Some stress can actually be helpful—it pushes us to perform better, stay motivated, and achieve our goals. Other types of stress, however, can drain us, impact our health, and leave us feeling overwhelmed. That’s where the concept of eustress vs. distress comes in.
So, how do you tell the difference? And more importantly, how can you manage stress in a way that keeps you productive without burning out? In this article, we’ll compare and contrast eustress with distress.
What is the difference between eustress and distress?
At first glance, stress is stress—it releases the cortisol hormone, which causes a physical and emotional reaction in your body (that can include sweating, a faster heart rate, and muscle tension). But according to studies, the impact of that stress depends on how your brain processes it.
The definition of eustress is a short-term pressure that feels exciting or challenging rather than overwhelming. It can improve focus, boost motivation, and help with problem-solving. Think of an athlete preparing for a big game or a student gearing up for an important exam. The pressure is there, but it fuels performance rather than hindering it.
Distress, on the other hand, feels heavy and often unmanageable. It can be short-term or chronic, making you feel stuck or incapable of handling what’s on your plate. This kind of stress can result from an overwhelming workload, a toxic work environment, or personal struggles that feel too big to navigate. Unlike eustress, which can push you forward, distress can make you shut down.
“They trigger the same stress response in the body, but they affect you in completely different ways,” says Max Doshay, a licensed psychologist and CEO at Monima Wellness. “The difference is in how you see it. Eustress feels like a challenge we can grow from, while distress feels like a threat we can’t control.”
Real-world examples of eustress and distress
Understanding the theory behind stress is helpful, but recognizing it in your daily life is what makes it actionable. Here are some examples of distress and eustress:
Examples of eustress
- Prepping for a big presentation at work and feeling nervous but excited
- Training for a marathon and pushing yourself to improve
- Taking on a challenging but rewarding project that stretches your skills
- Learning a new skill that’s out of your comfort zone but fulfilling
Examples of distress
- Facing unrealistic deadlines with no support, leading to anxiety
- Constantly feeling overworked with no sense of control
- Dealing with workplace conflict that creates emotional exhaustion
- Struggling with financial or personal issues that feel overwhelming
How eustress and distress can impact your work performance
Both eustress and distress can show up at work in different ways. Eustress can help you hit your goals, think creatively, and stay engaged in your work. It keeps you motivated without feeling like you’re drowning.

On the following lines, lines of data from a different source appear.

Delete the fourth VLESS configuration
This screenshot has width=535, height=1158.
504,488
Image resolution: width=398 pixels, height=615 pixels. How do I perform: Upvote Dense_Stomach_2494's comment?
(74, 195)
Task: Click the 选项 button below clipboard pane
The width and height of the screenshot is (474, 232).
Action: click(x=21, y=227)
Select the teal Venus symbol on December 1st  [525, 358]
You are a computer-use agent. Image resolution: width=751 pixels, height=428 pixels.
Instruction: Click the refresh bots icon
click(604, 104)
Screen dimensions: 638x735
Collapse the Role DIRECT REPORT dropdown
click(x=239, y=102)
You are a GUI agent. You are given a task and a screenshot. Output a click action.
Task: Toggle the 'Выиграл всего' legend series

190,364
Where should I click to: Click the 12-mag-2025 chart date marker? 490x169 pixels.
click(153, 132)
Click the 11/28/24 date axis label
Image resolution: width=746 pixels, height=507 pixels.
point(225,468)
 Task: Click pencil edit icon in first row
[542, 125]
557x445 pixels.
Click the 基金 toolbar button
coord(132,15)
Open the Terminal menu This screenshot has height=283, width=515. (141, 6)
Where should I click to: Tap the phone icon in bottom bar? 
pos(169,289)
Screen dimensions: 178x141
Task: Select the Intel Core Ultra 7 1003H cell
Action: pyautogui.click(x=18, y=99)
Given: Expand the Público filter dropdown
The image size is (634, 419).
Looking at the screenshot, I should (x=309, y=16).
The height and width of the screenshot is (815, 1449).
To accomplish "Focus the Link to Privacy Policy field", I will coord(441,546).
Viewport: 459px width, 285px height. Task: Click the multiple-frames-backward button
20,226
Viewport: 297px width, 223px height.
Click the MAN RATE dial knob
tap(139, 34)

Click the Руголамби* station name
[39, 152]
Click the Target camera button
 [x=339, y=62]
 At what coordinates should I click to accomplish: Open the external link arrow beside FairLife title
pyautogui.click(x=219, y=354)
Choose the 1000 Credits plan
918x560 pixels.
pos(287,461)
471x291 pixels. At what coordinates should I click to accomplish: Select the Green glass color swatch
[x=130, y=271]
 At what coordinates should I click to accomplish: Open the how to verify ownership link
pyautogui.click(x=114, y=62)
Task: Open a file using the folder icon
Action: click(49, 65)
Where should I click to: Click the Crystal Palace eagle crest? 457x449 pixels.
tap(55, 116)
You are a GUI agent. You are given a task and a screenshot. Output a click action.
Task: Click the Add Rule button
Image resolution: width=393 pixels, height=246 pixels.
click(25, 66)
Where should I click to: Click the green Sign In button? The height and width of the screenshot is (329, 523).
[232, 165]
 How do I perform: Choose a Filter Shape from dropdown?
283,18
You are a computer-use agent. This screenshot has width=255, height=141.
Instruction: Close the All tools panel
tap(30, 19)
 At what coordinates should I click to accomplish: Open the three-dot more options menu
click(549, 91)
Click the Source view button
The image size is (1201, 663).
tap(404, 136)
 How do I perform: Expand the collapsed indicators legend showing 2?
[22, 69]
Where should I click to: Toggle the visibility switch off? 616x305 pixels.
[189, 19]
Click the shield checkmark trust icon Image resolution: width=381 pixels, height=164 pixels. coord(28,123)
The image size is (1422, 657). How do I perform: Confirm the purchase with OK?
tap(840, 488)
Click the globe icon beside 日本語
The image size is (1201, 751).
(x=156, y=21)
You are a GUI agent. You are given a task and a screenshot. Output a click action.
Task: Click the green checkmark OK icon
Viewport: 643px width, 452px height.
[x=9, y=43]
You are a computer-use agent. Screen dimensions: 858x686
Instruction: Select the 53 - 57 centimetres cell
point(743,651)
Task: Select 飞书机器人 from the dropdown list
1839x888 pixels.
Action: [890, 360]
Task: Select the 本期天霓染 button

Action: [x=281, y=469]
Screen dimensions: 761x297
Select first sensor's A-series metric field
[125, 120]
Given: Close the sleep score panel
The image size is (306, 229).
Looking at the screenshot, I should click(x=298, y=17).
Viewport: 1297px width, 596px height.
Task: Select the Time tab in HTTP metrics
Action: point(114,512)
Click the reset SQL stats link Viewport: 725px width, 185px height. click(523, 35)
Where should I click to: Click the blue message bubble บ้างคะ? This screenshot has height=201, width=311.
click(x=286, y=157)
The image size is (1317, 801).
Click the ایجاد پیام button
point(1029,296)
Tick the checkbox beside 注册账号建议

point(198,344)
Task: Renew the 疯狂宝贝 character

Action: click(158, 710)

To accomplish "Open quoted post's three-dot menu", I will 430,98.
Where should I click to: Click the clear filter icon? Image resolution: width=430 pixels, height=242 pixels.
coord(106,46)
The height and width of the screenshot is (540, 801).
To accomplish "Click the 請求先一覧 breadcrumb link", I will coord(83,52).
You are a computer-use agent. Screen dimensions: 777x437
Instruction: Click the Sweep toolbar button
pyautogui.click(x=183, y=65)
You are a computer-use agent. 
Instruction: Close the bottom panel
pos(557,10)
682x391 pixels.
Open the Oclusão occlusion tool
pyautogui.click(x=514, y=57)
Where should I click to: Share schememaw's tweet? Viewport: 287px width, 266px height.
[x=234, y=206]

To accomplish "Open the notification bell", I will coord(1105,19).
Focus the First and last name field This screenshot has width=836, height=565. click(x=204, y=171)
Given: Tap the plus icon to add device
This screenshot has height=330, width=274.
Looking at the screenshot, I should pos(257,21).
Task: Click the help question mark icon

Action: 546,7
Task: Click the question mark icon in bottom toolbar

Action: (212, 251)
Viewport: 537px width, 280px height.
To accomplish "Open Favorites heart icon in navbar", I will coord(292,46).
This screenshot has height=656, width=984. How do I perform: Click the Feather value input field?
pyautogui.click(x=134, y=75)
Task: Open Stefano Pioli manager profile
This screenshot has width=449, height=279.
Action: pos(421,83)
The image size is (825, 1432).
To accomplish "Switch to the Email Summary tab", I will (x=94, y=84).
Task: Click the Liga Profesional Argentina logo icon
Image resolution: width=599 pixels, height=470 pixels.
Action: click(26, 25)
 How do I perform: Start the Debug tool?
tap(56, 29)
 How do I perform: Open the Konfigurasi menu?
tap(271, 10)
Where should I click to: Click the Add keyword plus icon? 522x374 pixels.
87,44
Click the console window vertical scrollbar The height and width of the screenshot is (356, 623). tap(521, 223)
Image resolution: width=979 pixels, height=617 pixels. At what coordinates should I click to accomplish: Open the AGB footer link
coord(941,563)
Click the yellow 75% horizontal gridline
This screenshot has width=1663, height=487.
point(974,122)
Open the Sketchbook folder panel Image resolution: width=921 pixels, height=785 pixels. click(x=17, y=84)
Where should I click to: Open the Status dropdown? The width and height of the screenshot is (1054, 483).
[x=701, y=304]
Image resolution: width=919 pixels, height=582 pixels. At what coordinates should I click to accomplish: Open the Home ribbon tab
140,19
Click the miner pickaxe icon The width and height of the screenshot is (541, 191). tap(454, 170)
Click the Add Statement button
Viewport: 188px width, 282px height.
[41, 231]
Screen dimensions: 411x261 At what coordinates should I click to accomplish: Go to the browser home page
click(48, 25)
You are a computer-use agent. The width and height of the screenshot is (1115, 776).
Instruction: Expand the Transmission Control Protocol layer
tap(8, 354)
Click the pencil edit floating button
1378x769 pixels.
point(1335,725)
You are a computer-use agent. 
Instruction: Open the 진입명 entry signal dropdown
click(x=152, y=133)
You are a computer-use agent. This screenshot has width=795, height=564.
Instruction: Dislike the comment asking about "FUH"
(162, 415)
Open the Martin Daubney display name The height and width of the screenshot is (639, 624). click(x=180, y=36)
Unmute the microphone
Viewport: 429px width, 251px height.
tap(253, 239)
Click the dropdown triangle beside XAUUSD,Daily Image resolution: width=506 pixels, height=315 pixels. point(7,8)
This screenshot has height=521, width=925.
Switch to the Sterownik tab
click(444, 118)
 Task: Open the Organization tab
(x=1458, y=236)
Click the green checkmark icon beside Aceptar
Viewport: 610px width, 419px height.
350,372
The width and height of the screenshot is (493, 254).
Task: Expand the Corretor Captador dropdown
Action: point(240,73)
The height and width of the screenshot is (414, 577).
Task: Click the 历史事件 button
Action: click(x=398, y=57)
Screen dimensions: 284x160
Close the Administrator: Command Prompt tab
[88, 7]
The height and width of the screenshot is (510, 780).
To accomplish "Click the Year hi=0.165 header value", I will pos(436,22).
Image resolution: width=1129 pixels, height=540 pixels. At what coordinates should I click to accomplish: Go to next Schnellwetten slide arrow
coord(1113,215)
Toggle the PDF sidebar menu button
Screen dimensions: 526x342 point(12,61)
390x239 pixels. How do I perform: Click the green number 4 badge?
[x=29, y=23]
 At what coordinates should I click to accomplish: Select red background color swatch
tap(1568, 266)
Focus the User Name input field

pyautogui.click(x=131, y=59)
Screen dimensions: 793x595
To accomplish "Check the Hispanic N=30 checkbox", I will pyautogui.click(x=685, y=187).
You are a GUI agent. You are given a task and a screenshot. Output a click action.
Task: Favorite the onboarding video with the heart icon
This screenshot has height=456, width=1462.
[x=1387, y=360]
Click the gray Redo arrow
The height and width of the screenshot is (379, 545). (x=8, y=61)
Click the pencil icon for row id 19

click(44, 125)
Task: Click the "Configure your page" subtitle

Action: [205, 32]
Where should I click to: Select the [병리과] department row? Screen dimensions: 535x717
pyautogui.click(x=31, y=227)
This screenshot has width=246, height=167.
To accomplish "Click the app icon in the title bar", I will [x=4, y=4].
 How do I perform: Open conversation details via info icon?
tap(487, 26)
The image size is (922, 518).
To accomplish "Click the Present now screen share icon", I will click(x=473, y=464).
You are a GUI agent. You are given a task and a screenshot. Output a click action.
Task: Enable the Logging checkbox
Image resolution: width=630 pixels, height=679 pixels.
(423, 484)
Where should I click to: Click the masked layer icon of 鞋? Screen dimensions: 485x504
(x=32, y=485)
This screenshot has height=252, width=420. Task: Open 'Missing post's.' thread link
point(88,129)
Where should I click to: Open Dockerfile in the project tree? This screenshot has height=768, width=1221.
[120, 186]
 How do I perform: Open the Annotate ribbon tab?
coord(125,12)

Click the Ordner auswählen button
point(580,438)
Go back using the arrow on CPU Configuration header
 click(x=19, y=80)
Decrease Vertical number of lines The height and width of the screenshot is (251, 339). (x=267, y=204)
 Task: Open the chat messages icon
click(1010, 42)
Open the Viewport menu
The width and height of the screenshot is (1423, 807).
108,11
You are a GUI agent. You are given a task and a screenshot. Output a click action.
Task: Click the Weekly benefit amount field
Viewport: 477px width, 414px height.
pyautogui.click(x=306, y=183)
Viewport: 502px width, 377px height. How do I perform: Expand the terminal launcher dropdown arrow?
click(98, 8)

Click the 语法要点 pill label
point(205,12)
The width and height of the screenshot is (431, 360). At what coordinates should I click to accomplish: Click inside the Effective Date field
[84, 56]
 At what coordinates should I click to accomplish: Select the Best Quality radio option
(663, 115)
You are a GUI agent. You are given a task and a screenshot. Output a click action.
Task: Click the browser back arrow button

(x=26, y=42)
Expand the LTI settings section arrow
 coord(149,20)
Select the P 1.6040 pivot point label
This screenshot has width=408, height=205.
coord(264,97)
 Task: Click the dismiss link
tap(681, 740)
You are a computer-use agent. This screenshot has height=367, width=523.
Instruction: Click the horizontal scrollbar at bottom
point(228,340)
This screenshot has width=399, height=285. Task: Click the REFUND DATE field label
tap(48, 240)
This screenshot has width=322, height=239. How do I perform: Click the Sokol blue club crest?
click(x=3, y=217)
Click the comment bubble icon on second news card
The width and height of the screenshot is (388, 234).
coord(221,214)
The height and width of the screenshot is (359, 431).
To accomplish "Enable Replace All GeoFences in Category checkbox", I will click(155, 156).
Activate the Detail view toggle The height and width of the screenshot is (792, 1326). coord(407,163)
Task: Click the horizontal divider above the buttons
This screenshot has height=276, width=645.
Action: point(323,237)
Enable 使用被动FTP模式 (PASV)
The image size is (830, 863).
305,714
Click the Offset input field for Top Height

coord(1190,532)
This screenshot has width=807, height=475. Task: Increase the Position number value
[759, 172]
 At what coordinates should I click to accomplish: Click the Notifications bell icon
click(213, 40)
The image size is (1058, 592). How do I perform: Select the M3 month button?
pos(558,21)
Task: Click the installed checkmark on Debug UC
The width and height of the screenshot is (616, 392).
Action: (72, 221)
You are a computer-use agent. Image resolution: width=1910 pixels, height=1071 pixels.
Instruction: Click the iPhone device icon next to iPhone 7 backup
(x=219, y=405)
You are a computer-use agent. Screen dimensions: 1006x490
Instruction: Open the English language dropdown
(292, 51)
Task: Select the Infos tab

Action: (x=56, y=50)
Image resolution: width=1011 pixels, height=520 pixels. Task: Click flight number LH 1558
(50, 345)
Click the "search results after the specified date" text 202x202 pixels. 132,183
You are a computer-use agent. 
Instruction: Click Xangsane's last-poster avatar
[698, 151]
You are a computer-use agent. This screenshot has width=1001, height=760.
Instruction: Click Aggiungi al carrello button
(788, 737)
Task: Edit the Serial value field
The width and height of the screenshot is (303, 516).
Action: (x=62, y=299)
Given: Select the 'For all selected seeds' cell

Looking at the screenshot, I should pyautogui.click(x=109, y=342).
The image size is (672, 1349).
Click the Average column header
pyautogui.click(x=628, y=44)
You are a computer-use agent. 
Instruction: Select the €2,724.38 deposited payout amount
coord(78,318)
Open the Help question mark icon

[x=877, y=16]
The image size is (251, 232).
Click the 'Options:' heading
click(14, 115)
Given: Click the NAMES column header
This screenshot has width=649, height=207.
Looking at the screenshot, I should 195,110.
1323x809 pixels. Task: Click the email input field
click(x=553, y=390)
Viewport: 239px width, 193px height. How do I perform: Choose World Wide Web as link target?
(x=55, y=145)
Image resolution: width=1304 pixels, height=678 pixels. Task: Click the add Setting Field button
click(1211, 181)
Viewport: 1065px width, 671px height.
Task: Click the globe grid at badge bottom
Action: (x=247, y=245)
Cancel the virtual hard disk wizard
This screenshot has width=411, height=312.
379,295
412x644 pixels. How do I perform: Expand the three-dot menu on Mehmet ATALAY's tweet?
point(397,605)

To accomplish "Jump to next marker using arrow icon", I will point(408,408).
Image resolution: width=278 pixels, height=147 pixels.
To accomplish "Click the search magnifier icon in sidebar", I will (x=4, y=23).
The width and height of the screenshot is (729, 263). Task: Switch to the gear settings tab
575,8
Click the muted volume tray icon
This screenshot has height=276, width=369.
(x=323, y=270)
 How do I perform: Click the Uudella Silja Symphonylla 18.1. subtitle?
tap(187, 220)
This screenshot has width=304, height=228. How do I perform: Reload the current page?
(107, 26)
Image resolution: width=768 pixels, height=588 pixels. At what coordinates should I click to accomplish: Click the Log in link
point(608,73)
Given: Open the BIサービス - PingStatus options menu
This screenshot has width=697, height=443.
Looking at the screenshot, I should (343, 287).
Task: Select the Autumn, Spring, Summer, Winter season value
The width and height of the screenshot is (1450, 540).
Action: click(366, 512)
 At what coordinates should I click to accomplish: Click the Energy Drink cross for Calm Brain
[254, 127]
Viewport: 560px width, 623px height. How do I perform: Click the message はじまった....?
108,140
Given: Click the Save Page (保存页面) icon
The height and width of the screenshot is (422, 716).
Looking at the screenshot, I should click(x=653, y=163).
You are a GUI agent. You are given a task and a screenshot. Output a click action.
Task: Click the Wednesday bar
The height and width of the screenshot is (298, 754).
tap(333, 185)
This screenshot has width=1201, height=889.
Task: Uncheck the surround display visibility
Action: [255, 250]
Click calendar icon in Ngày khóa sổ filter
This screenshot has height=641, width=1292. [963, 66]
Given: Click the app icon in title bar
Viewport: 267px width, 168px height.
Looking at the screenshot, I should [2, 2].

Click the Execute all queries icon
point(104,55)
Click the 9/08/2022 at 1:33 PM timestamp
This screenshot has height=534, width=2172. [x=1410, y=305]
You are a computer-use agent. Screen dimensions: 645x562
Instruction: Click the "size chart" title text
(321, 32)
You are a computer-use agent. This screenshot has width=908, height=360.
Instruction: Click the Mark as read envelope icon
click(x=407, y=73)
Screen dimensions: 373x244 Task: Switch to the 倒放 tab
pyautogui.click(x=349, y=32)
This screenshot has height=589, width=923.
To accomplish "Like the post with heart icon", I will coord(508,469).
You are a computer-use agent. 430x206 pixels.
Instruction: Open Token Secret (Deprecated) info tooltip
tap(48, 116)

Distress, however, does the opposite—it can lead to burnout, decreased productivity, and even health problems like headaches, fatigue, and trouble sleeping. If you find yourself constantly feeling overwhelmed or anxious about work, it might be time to reassess your stress levels and figure out whether you’re dealing with eustress or distress.
The dark side of eustress
Eustress can keep you motivated and sharp, but let's not romanticize it too much. “I’ve seen many patients mistake constant pressure for motivation, pushing themselves too hard without realizing they’re inching toward burnout,” Doshay says.
Many people often say, “I work best under pressure, so I leave things until the last minute.” While this might seem like it boosts motivation and productivity, it can actually lead to burnout and overwork. Without moderation, surfing the “eustress high” can lead you to sacrifice your personal life and well-being.
(Think of the classic How I Met Your Mother episode where Barney runs a marathon without any training—and afterward, he can't move his legs after sitting down on the subway. It’s a perfect metaphor: You might cross the finish line, but you'll pay for it later.)
Tips for managing distress and maximizing eustress
Stress at work is inevitable, but how you manage it makes all the difference. Here’s how to make stress work for you rather than against you:
- Reframe your mindset. When facing stress, ask yourself: “Is this pushing me to grow, or is it breaking me down?” If it's pushing you, lean into it. If it's breaking you, it might be time to step back.
- Set realistic goals. Eustress thrives when challenges feel achievable. If your workload is turning into distress, see if you can adjust deadlines or priorities.
- Take breaks. Even positive stress can be exhausting. Step away from work, get fresh air, and give your brain some space.
- Recognize distress triggers. If certain situations constantly drain you, take note and figure out how to manage or avoid them.
- Ask for support. Whether it’s a manager, mentor, or therapist, talking through your stress can help you gain perspective and solutions.
Finding the balance between motivation and burnout
The key is recognizing when stress is pushing you forward and when it’s holding you back. By managing your workload, shifting your mindset, and prioritizing well-being, you can harness stress as a tool rather than a burden.